Israel's Minister of Defense Ehud Barak (Thomas Brown / Staff)
TEL AVIV — Contenders from all shades of the Israeli political spectrum are jockeying to relieve Ehud Barak after he retires from politics early next year.
After five years as defense minister and another two under his own short-lived 1999-2001 term as Israeli prime minister, Barak surprised many with his Nov. 26 announcement that he would not run in the Jan. 22 elections.
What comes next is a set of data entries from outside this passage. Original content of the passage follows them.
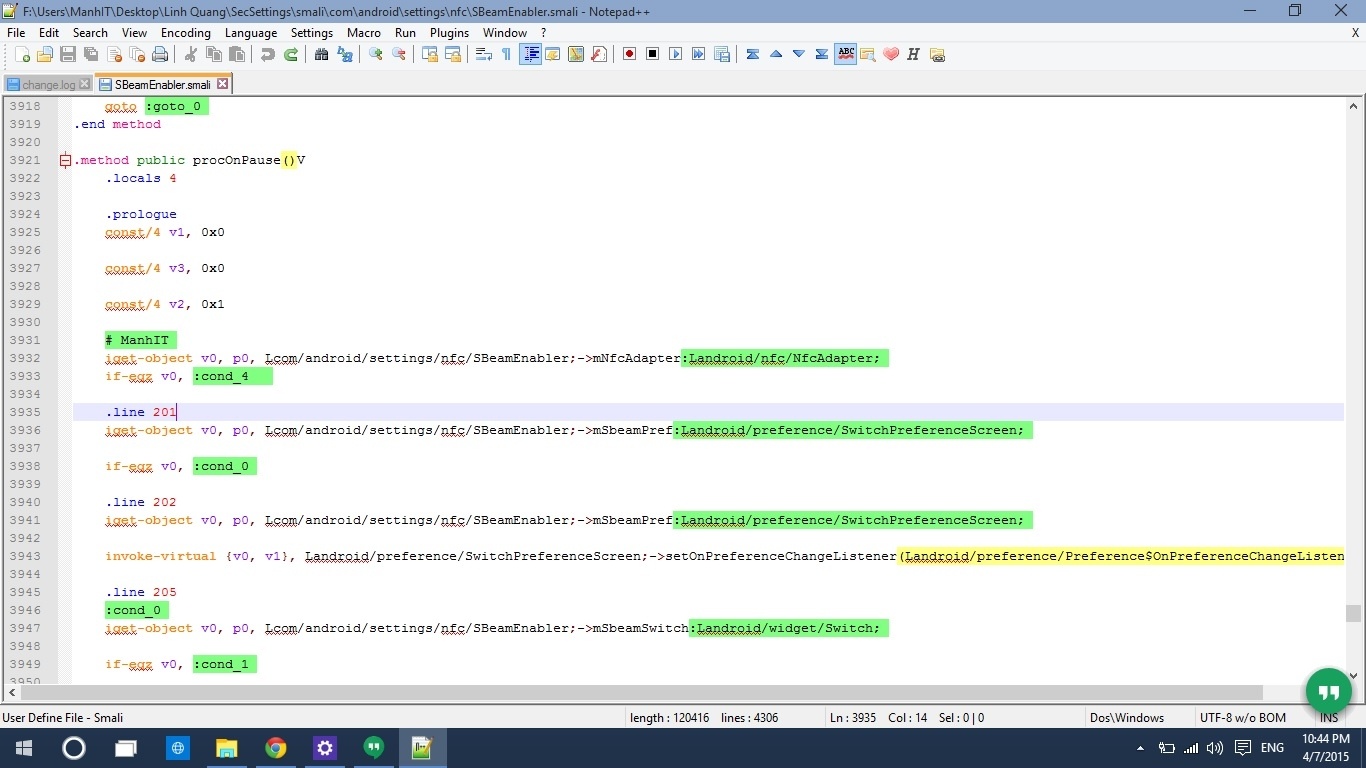Click the Print toolbar icon
Viewport: 1366px width, 768px height.
click(160, 54)
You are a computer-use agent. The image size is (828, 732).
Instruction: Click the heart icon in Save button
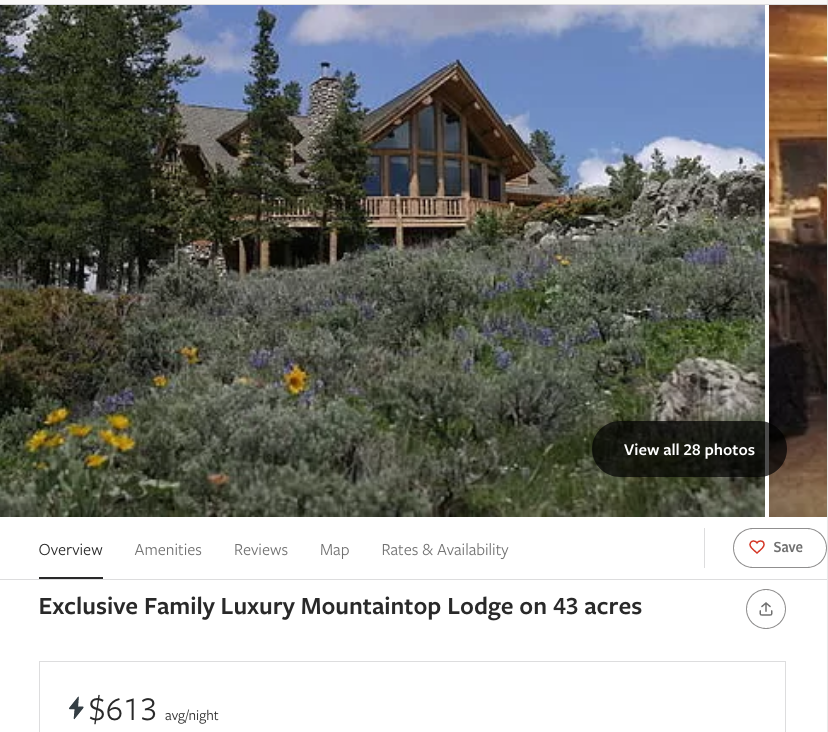click(757, 547)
But Barak, observers here said, is a master strategist and commando of covert operations who may manage to retain the defense portfolio despite the anemic electoral prospects driving his political retirement.
In fact, Barak intimated as much when he told reporters here, “As long as my council is sought after and received, then I will present it before the prime minister and the heads of the establishment on any diplomatic or military matter, as and when I am requested to do so.”
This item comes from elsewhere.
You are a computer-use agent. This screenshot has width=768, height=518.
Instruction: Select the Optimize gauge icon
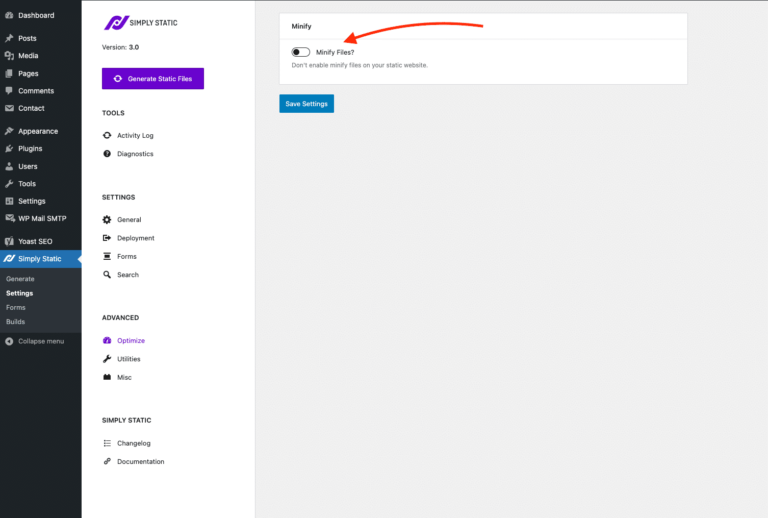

Out of the many names bandied about to take the top defense post, three have floated to the surface in the week following Barak’s announcement: Strategic Affairs Minister Moshe “Bogie” Ya’alon, Foreign Minister Avigdor Lieberman and veteran Labor Party politician Benjamin “Fuad” Ben-Eliezer.
But some observers aren’t ready to count Barak out just yet.
A former Israeli military chief of staff who rose rapidly to the top of Israeli politics as self-proclaimed heir to the politically moderate-yet-security-hawkish precepts of slain Israeli leader Yitzhak Rabin, Barak broke away early last year from the Labor Party he led to retain his seat in Prime Minister Benjamin Netanyahu’s right-wing coalition government.
If Netanyahu wins big, as expected, in the upcoming election and insists — in the interest of national security — on appointing a proven, yet unelected leader in the top security post, Barak may not need to vacate his 14th-floor offices at Ministry of Defense headquarters here, observers said.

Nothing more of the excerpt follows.